What to work on: Write only the number of lines in the data that contain the word "computer".

-*-*-

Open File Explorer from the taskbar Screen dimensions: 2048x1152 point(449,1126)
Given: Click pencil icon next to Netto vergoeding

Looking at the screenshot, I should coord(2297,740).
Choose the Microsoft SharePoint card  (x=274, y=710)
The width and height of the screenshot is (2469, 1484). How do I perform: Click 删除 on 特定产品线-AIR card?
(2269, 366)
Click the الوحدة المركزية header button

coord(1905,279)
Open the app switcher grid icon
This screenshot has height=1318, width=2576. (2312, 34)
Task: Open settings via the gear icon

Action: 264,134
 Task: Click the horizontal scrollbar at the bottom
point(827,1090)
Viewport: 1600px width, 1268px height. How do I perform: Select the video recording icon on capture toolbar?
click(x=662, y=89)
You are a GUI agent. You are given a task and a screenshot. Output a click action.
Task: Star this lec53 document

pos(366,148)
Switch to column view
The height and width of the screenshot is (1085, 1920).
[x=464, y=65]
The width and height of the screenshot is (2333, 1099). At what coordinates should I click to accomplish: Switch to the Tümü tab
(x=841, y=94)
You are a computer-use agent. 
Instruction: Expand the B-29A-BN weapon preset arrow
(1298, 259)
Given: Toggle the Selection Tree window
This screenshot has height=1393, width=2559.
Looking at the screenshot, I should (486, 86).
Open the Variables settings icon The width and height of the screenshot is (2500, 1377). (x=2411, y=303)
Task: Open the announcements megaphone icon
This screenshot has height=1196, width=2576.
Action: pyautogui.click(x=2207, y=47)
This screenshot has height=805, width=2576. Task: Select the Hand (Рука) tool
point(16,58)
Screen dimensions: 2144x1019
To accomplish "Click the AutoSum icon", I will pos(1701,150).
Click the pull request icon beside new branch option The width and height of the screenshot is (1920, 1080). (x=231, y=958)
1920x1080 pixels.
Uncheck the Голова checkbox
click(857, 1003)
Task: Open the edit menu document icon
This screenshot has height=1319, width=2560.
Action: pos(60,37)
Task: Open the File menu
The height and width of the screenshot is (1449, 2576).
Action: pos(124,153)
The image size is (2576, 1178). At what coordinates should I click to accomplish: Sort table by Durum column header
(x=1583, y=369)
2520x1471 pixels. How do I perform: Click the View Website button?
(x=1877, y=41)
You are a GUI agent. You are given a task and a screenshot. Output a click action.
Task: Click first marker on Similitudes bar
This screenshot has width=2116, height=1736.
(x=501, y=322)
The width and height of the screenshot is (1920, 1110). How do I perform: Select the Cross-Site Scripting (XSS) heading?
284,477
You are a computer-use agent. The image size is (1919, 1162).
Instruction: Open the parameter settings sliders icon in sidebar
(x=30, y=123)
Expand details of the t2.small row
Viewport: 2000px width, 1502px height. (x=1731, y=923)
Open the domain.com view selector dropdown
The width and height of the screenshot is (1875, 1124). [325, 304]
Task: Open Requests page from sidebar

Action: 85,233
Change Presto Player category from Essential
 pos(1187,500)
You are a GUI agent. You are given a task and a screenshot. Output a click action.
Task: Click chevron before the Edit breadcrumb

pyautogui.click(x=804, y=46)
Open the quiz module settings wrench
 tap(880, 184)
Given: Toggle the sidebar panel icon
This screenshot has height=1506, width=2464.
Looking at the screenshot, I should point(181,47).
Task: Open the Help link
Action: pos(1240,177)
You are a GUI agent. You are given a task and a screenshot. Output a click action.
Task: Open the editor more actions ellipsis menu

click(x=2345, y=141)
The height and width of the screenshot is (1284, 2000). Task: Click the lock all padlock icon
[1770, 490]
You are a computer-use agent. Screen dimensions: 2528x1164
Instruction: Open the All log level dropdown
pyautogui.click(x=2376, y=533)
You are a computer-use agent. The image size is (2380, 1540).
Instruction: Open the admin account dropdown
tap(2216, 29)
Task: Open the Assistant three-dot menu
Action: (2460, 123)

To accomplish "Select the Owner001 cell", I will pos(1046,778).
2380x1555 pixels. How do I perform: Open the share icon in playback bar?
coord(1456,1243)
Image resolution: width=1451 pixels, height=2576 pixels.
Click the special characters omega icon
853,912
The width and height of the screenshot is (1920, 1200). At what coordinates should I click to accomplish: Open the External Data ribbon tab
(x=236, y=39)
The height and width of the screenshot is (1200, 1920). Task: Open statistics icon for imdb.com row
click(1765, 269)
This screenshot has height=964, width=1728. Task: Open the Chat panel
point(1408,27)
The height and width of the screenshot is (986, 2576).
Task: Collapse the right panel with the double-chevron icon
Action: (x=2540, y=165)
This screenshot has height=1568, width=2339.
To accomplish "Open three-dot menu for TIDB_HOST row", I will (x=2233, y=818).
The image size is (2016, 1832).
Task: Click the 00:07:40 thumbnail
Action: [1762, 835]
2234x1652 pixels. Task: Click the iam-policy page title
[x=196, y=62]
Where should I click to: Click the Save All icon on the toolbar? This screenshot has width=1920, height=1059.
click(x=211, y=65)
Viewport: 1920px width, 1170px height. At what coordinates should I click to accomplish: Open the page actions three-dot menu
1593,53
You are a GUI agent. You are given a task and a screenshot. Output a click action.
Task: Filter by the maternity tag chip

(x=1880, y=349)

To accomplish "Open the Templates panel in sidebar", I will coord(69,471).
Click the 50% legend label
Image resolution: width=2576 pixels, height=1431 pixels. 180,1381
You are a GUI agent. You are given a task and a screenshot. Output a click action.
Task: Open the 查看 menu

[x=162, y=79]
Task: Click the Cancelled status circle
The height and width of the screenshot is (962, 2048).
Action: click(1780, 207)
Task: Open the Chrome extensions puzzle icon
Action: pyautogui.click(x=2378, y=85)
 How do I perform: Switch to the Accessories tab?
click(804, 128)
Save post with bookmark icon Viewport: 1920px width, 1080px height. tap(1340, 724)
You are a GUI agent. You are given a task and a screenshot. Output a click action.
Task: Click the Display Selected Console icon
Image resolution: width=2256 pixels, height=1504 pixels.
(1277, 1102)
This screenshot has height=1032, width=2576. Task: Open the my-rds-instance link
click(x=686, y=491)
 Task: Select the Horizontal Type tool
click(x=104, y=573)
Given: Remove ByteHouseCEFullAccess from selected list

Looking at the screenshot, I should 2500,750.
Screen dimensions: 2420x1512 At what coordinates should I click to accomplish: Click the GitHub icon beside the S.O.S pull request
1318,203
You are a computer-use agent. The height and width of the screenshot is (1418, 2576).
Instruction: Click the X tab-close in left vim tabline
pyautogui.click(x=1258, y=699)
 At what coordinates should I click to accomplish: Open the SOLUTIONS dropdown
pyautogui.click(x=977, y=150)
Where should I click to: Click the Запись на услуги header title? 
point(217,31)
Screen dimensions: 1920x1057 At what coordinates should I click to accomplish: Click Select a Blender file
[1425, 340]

-*-*-

Problem solution: 5